Residence, but he preferred to go to Cinema City in Ramat Hasharon in the
company of his son Chemi and a small group of friends. The Cinema City chain
includes a series of small VIP cinemas, as well as larger auditoriums.
He was received by Cinema City owner Moshe Edery, whose next link in the
chain will be in Jerusalem – a factor that will enable both Netanyahu and Peres
to see the latest movies at minimal notice because special screenings can always
be arranged for them.

■ DESPITE THE controversies that prevented him from becoming IDF chief of

staff, Maj.-Gen. (res.) Yoav Galant, the former head of Southern Command,
remains a magnetic attraction. Thus when he was the guest speaker last week of
Tel Aviv University’s Business-Academic Club, there was a full house that resulted
in contributions totaling NIS 300,000 for scholarships for needy students.
Galant spoke about Israel’s security in a changing geostrategic reality.

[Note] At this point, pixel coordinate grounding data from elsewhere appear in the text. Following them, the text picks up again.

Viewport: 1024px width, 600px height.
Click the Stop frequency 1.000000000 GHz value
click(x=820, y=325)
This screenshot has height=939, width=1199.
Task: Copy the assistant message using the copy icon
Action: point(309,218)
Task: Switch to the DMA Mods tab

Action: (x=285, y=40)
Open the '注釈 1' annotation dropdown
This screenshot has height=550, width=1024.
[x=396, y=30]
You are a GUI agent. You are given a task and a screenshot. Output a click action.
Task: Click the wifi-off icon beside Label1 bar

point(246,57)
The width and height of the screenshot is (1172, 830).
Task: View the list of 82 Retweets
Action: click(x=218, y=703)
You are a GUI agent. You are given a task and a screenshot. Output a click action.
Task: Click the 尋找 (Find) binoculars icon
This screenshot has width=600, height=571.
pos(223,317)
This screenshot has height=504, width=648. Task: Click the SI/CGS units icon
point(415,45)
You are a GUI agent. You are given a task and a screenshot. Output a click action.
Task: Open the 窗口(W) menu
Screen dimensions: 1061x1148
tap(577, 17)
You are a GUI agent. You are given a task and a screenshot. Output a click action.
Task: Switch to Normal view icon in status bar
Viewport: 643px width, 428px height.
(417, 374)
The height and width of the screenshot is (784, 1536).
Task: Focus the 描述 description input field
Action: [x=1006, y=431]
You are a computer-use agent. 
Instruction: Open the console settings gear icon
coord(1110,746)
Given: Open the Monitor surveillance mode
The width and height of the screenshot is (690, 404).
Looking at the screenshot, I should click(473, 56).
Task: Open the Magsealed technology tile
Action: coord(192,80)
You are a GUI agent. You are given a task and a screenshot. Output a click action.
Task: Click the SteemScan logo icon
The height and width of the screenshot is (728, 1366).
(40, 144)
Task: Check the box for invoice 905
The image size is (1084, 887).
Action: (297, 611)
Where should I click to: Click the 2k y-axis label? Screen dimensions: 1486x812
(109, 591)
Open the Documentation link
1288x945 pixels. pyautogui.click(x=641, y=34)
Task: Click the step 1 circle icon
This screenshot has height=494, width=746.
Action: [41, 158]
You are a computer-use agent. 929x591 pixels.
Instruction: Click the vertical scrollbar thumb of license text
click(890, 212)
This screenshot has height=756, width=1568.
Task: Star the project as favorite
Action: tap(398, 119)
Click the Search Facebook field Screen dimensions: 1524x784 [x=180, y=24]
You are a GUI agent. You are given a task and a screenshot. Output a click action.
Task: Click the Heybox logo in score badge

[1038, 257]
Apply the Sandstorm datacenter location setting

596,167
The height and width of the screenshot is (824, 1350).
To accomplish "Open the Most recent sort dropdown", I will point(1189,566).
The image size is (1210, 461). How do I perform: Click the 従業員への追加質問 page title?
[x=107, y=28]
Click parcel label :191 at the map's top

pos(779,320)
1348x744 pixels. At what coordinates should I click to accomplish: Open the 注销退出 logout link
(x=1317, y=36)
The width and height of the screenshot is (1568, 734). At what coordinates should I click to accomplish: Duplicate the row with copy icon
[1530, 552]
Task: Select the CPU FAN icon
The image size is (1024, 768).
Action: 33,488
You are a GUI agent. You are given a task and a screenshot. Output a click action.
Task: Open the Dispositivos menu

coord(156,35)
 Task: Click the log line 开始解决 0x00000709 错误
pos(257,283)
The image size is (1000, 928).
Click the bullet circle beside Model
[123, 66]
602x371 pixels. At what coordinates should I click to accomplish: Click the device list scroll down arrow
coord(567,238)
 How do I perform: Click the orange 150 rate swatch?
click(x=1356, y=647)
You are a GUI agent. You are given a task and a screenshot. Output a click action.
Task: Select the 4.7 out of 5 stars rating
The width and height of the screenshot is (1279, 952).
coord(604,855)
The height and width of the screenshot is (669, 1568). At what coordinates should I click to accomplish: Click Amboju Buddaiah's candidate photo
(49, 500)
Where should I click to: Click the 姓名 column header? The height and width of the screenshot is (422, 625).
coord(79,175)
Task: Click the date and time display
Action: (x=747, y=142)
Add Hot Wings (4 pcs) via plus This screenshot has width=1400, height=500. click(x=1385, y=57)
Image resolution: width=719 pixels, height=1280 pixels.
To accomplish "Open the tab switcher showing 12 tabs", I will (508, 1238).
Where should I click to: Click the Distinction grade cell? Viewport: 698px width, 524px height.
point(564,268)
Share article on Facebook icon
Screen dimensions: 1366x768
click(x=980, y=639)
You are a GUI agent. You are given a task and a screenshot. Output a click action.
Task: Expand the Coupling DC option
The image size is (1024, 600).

Obviously still smarting from accusations that he had appropriated public lands

for his own use, Galant started out with an anecdote about a conversation he’d
had with former prime minister Ariel Sharon about Sharon’s good friend the
late general Avraham Yoffe who, after leaving the army, had accepted the chairmanship
of the Society for the Protection of Nature in Israel. When Sharon had
asked Yoffe why, after such a distinguished military career, he had opted to head
an organization dealing with nature, Yoffe’s reply was “Because here, a snake is
a snake and a dog is a dog.”

■ IN OTHER Tel Aviv University news, when Amos Shapira, the president of

the Friends of TAU, inaugurated the new on-campus WIZO day-care center last
week, he brought along his baby granddaughter Maya, whom he held in his
arms during the inauguration ceremony – a dangerous thing to do, as it’s a wellknown
fact that babies upstage everyone, including their grandfathers. Maya
was no exception. Everyone wanted to play kitchy-koo with her.
There was also a high-profile WIZO representation in attendance, World
WIZO President Helena Glaser.

■ ISRAEL’S CITIES are among the most car-clogged in the world. Buses, trucks

and motorcycles also contribute to the congestion – so much so that when
Friends of Beit Lessin organized a daytime premiere of Blood Brothers last Friday,
the curtain was late in going up because so many people were still parking their
cars or picking up their tickets.

Of course, it’s almost always a Murphy’s Law affair. Anyone who leaves home

or the workplace early in order to be on time will encounter one of those rare
occasions in which the streets are almost devoid of traffic and will sit around for
the best part of an hour twiddling his or her thumbs; while those who calculate
the time factor and leave themselves a leeway of 10 to 15 minutes almost invariably
get caught in traffic and arrive late. Among the early birds was Nava Barak,
who seems to be a member of or on the guest list of every major organization
in Tel Aviv.

■ ZAKA THIS week hosted a pilot course for Arab women on home safety, accident

prevention and care. Born out of experience of volunteers arriving at
homes in Israel’s minority community, the course addressed not only accident
prevention but also taught participants how to provide post-accident care.
This is the first time that ZAKA and the haredi community took an initiative
geared specifically toward women in the Arab sector. Approximately 40 women
attended the four-hour course in Kafr Kasim, led by a ZAKA medical professional
and an Arabic-speaking paramedic. It is hoped that the program will be
extended to 12 other Arab towns across the country.

ZAKA has an active Minorities Unit based mostly in the Negev, Galilee and the

triangle area of Israeli Arab towns, offering a quick response to emergencies in
these areas. There are more than 100 ZAKA volunteers from the Arab, Beduin
and Druse sectors in Israel, with an additional course opening soon.
ZAKA founder and chairman Yehuda Meshi-Zahav, who created the organization
in 1995, says that ZAKA believes that all human beings, regardless of religion, race or
nationality, are created equal. Thus ZAKA is always ready to offer aid to anyone who
may benefit from the organization’s know-how. ZAKA volunteers are on call 24/7 and are equipped to reach the site of any emergency in the shortest possible time.